Pour un jeune député d'origine marocaine que j'ai rencontré (séquence qui n'est pas dans le film), l'explication est simple : les Pays-Bas n'ont pas bien géré l'intégration. Chacun vit dans sa communauté. Et les tensions montent des deux côtés. Surtout en période de crise économique.
-L'idéologie anti-islam est incarnée aujourd'hui aux Pays-Bas par Geert Wilders. Qui est-il ?
C'est un dandy d'extrême droite (lui se dit populiste). Il est l'un des plus radicaux dans sa dénonciation de l'islam. Il est poursuivi en justice pour des propos et un film anti-islam. Il affirme par exemple qu'il n'y a pas de Bill Gates ou de Mozart musulman parce que l'islam nie toute liberté, et que sans liberté, il n'y a pas de créativité. Une thèse qui ne l'empêche pas de participer à la majorité de droite au Parlement hollandais.
-Pour lui, l'islam est une culture d'arriérés qui forme une aire géographique nommée Eurabia…
Eurabia, c'est une théorie conspirationniste développée par Bat Ye'Or. Selon cet auteur culte dans le milieu islamophobe européen et américain, il y aurait un pacte secret entre les dirigeants européens et des leaders musulmans des pétromonarchies pour imposer l'islam à coups d'immigration massive en Europe. L'aboutissement en serait, à terme, une Europe musulmane : l'Eurabia. Une théorie reprise sur internet, étayée par des pseudo-projections de taux de natalité comparés.
-Ses thèses sont-elles reprises ailleurs en Europe, notamment en France ?
En France, rares sont ceux qui s'aventurent aussi loin dans la théorie du complot. Le Bloc identitaire est cependant le groupe qui se rapproche le plus de ces thèses.

§ **Consigne a**
Relevez tous les noms de personnes cités dans le texte sur l'islamophobie aux Pays-Bas.
Les lignes qui suivent n'ont aucun rapport avec le texte de la page.

§ **Lignes**
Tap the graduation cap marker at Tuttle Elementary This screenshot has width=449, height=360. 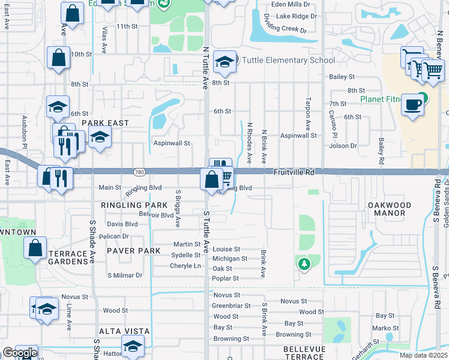224,62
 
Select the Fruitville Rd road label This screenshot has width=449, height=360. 294,172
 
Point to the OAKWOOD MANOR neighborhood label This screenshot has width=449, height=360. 390,210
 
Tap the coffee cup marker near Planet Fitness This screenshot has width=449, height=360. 412,104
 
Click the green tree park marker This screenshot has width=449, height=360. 304,263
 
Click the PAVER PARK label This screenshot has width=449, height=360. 134,251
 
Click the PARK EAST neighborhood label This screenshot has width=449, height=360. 105,123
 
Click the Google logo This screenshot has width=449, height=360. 20,353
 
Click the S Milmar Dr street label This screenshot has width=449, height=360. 125,275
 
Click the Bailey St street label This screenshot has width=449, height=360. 342,77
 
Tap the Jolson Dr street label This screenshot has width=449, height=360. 343,146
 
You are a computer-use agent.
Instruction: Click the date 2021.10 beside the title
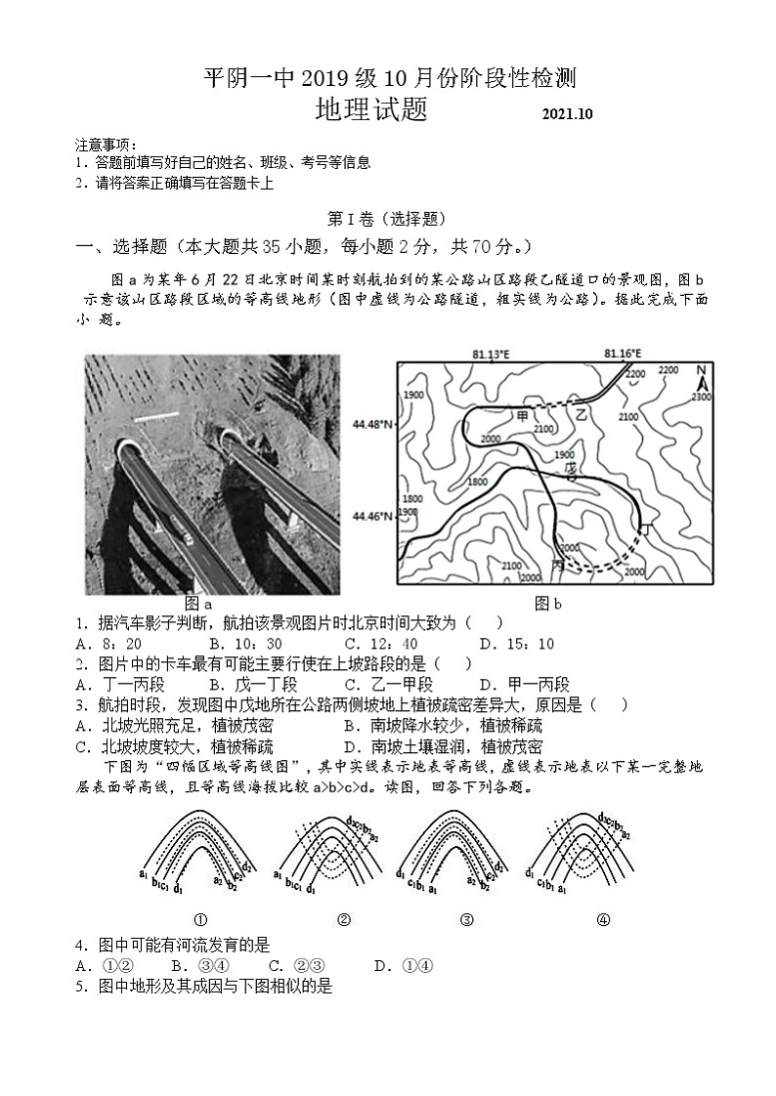click(x=568, y=113)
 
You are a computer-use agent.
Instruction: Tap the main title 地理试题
click(x=371, y=109)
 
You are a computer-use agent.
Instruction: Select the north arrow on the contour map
click(x=701, y=372)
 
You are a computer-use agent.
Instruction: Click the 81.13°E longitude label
click(x=491, y=354)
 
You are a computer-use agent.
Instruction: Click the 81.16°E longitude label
click(x=623, y=354)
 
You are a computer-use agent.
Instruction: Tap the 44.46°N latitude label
click(x=371, y=515)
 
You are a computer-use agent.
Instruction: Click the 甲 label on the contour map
click(x=523, y=416)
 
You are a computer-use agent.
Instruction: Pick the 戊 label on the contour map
click(x=571, y=468)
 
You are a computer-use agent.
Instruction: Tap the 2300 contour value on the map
click(x=700, y=396)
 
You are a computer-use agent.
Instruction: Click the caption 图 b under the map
click(x=548, y=604)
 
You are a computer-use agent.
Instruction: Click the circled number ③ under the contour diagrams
click(x=466, y=919)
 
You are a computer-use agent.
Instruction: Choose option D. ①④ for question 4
click(x=404, y=966)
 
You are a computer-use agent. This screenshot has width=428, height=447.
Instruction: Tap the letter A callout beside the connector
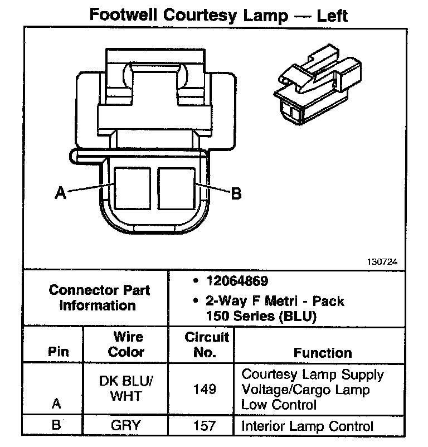(x=60, y=193)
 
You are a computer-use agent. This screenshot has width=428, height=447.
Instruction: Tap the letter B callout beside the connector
(x=236, y=193)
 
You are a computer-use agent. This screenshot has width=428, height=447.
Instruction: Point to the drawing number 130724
(x=382, y=261)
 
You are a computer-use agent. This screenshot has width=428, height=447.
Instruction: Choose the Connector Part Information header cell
(x=99, y=298)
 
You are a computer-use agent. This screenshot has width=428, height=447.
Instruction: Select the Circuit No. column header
(x=207, y=344)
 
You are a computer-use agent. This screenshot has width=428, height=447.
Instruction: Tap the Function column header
(x=323, y=353)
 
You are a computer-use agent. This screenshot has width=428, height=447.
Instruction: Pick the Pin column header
(x=58, y=352)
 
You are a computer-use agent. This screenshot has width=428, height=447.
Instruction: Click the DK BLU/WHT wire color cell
(x=127, y=388)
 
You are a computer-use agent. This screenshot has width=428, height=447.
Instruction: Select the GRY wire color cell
(x=126, y=426)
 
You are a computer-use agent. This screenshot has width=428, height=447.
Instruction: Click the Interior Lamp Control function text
(x=307, y=427)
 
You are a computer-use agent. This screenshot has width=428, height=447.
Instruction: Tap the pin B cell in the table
(x=56, y=426)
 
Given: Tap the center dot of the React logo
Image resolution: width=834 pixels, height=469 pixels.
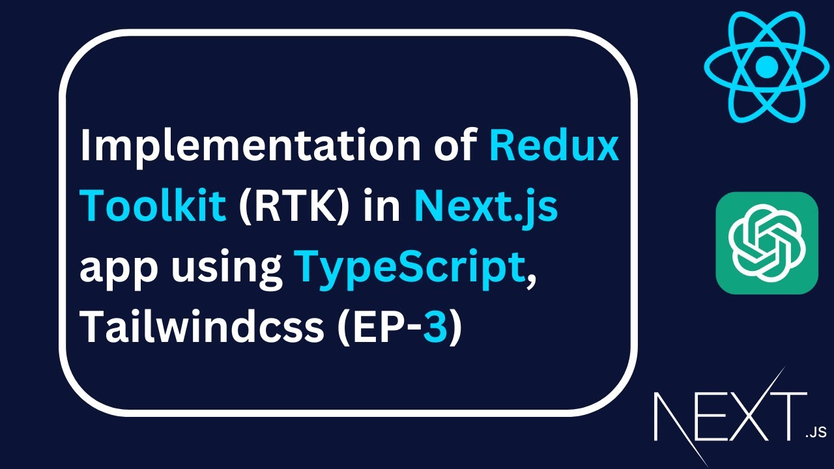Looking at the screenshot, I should [x=767, y=65].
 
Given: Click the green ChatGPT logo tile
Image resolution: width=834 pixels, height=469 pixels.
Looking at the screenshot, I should [x=767, y=243].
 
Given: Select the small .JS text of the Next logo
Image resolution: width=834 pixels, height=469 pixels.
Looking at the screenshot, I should [x=815, y=432].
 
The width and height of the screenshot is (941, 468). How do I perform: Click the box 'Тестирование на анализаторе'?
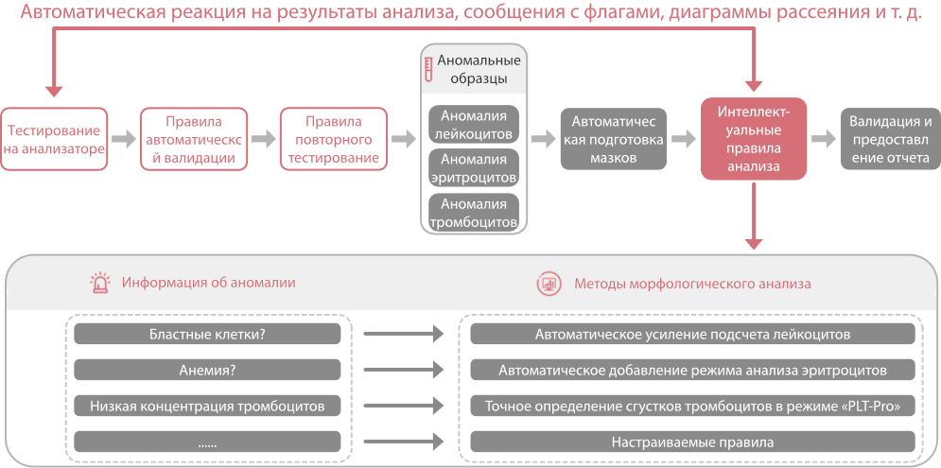[54, 139]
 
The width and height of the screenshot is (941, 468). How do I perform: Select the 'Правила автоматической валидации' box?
[194, 139]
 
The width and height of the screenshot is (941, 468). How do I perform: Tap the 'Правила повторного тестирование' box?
[334, 139]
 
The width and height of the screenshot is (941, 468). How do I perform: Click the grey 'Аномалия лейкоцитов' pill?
[474, 124]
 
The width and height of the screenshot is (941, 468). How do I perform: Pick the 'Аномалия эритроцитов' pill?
[474, 168]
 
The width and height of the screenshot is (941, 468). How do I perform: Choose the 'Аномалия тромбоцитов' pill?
[474, 213]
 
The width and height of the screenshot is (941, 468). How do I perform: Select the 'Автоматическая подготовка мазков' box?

§ **Consigne b**
Modifiez les lignes, en commençant par celle qui contient "Click the PAVER" et en terminant par celle qui contient "click(x=568, y=113)", en remplaçant "street label" par "street name". Ne reproduisez pas les images.

§ **Réponse attendue a**
Geert Wilders, Bill Gates, Mozart, Bat Ye'Or

§ **Réponse attendue b**
Click the PAVER PARK label This screenshot has width=449, height=360. 134,251
 
Click the PARK EAST neighborhood label This screenshot has width=449, height=360. 105,123
 
Click the Google logo This screenshot has width=449, height=360. 20,353
 
Click the S Milmar Dr street name This screenshot has width=449, height=360. 125,275
 
Click the Bailey St street name This screenshot has width=449, height=360. 342,77
 
Tap the Jolson Dr street name This screenshot has width=449, height=360. 343,146
 
You are a computer-use agent.
Instruction: Click the date 2021.10 beside the title
click(x=568, y=113)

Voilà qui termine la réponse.